■ Work instruction
Return each line in the records below that includes "label".

•••••

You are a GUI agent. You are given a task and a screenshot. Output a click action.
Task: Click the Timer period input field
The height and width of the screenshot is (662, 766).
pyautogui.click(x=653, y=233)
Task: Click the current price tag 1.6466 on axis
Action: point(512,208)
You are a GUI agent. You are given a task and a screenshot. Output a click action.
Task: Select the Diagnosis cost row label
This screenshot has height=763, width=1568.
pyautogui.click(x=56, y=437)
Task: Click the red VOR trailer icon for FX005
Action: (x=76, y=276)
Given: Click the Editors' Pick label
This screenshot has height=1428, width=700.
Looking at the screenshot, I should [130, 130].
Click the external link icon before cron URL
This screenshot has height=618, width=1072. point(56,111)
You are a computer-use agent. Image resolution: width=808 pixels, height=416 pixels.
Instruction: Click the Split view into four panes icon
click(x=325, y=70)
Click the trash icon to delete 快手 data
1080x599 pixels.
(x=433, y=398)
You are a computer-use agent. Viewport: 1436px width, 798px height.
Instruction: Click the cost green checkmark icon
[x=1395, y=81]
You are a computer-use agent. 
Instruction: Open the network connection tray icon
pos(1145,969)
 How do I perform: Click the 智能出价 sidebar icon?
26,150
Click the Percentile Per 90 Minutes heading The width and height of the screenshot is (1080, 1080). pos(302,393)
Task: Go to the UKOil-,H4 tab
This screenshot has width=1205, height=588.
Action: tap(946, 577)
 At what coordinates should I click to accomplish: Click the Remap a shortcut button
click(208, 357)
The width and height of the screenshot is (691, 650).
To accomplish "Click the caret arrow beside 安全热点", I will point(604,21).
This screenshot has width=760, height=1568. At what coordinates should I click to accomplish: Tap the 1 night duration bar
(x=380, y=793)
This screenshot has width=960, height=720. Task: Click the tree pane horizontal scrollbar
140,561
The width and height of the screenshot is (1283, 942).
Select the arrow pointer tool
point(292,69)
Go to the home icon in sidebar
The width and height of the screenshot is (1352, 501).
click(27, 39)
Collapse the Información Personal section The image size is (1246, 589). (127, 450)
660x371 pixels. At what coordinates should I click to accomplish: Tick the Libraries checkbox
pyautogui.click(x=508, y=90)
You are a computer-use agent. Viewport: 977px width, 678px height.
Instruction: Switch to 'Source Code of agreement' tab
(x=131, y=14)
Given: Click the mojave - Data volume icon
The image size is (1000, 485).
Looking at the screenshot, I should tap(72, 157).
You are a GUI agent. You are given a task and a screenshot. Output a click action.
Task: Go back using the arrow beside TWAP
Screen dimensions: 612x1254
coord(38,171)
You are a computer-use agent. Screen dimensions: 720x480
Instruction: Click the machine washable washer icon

•••••

■ Exercise answer
Task: Select the Diagnosis cost row label
Given: Click the Editors' Pick label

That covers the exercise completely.